I am trying to analyze queries on this table:

CREATE TABLE [dbo].[Values](
    [tid] [smallint] NOT NULL,
    [t] [datetime2](3) NOT NULL,
    [v] [real] NOT NULL,
    [t] ASC,
    [tid] ASC

I am reviewing some Estimated Execution Plans using SQL Server Management Studio, first query.

FROM [dbo].[Values]
WHERE  [tid] = 1

Displaying Estimated Execution Plan for this query yields:

CREATE NONCLUSTERED INDEX [<Name of Missing Index, sysname,>]
ON [dbo].[Values] ([tid])
INCLUDE ([timestamp],[v])

Which, I can understand, it wants to have a quick look up by tid, altough I don't fully why the INCLUDE is suggested.

Then I tried a second query (another tid), which is pretty the same with another tid:

FROM [dbo].[Values]
WHERE  [tid] = 1 or [tid] = 2

But now, SSMS, doesn't suggest the previous index.

Why does SSMS suggests an INDEX for the first query but not for the second now although they are pretty the same ?

Should adding this suggested INDEX be helpful for both types of queries?

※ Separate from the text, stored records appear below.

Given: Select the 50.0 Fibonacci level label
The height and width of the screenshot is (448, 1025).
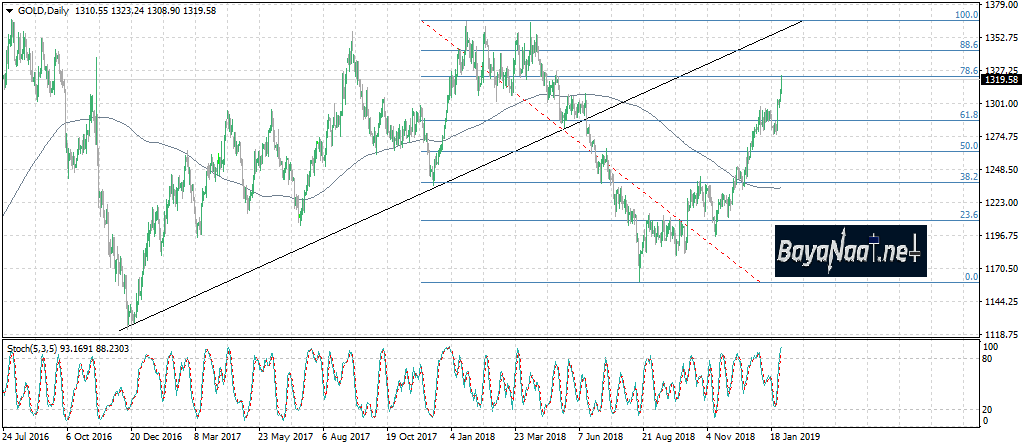Looking at the screenshot, I should pos(967,146).
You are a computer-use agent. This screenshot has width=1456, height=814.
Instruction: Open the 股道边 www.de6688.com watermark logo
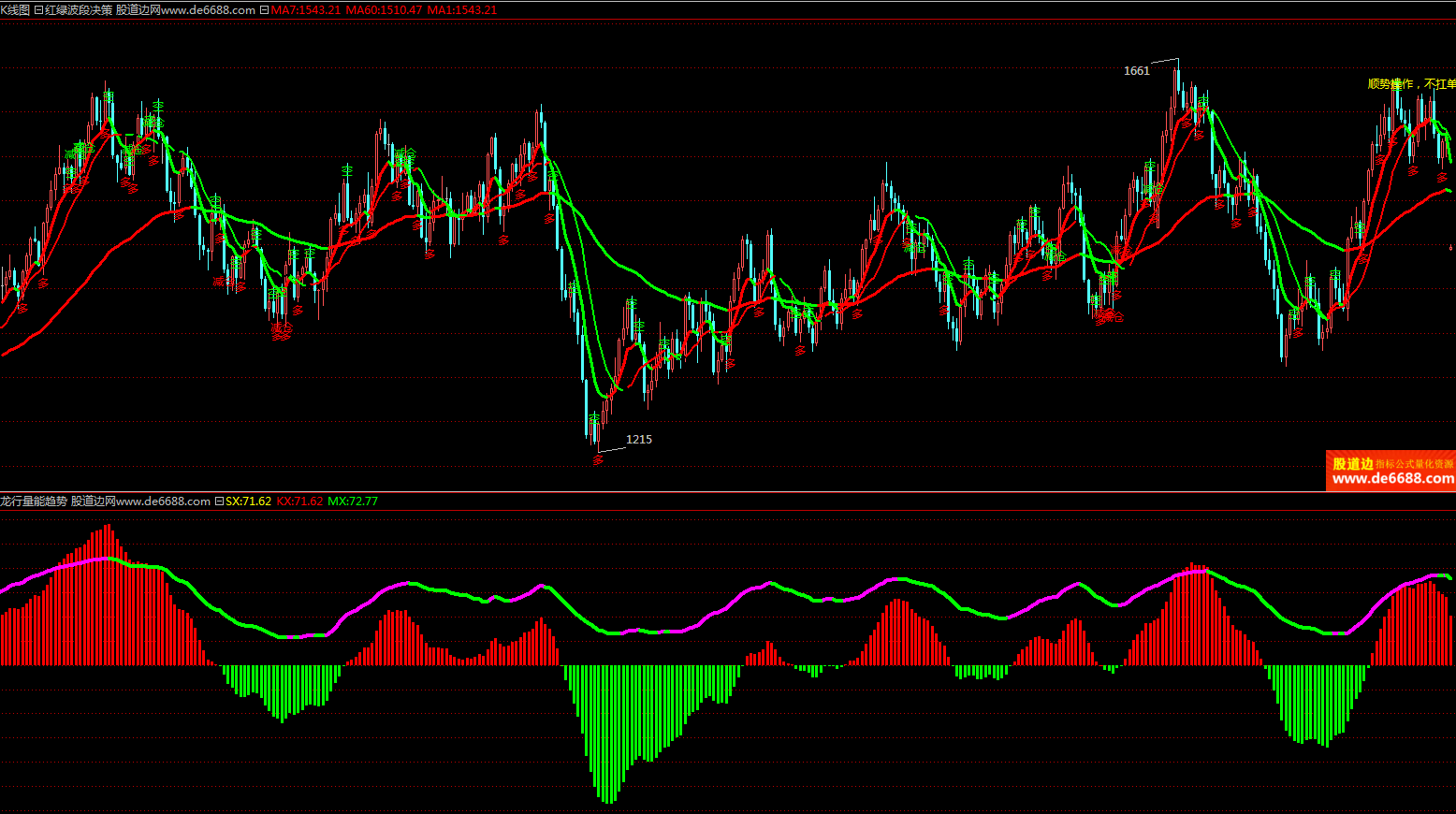pos(1391,472)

EDIT: This table has over 2 * 10^9 rows.

  • How many distinct values does tid take? Sep 14, 2014 at 10:59
  • 8000 distinct values
    – Ofiris
    Sep 14, 2014 at 12:28
  • And how large a % of them has the values 1 and 2? Sep 14, 2014 at 16:39
  • The values are equally distributed - so 0.025%.
    – Ofiris
    Sep 16, 2014 at 6:34

1 Answer 1


Some context

The first things to observe is that your clustered index does not help with the lookup of the tid column, because t is the leading column in the index.

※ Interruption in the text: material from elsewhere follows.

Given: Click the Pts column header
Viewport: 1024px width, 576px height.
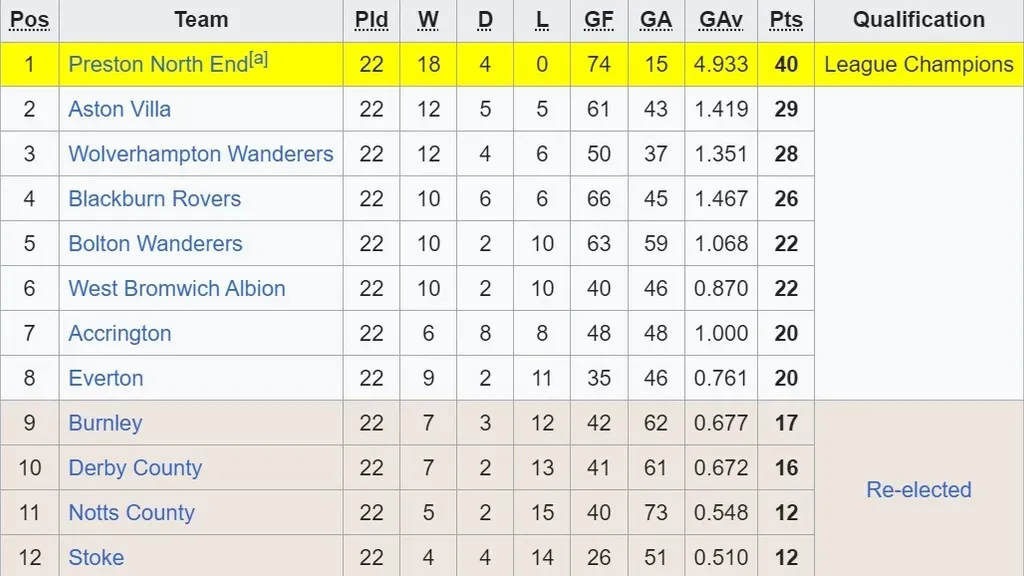Looking at the screenshot, I should point(786,20).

If you flipped the order of t and tid in the key, I would expect the index hint to go away and the query to run faster without adding any new indexes.

Specific Answer

The most likely reason that the second query plan does not suggest an index is that the new filter on tid picks more than around 30% of all the values in the table. When that is the case, SQL Server will generally prefer to table scan instead of seeking the index (because this is the better strategy). Hence, suggesting an index is no longer the right thing to do. Selecting two values instead of one may be exactly the tipping point of this 30% constant in the optimiser

To explore this effect, you can force the index hint to return by doing this:

FROM [dbo].[Values] WITH (FORCESEEK)
WHERE  [tid] = 1 or [tid] = 2

.. But please don't do this in production, only to explore the effects.

Why the include?

The include is there because if it wasn't, the execution would have to do this:

  1. Find the value you are looking for in the newly created index on tid
  2. Go to the main index (the primary key) to pick up the values of column v and t

The INCLUDE makes sure all the columns are contained in the index so the second step is not needed. Incidentally, this is one of the reasons why you should eschew SELECT *.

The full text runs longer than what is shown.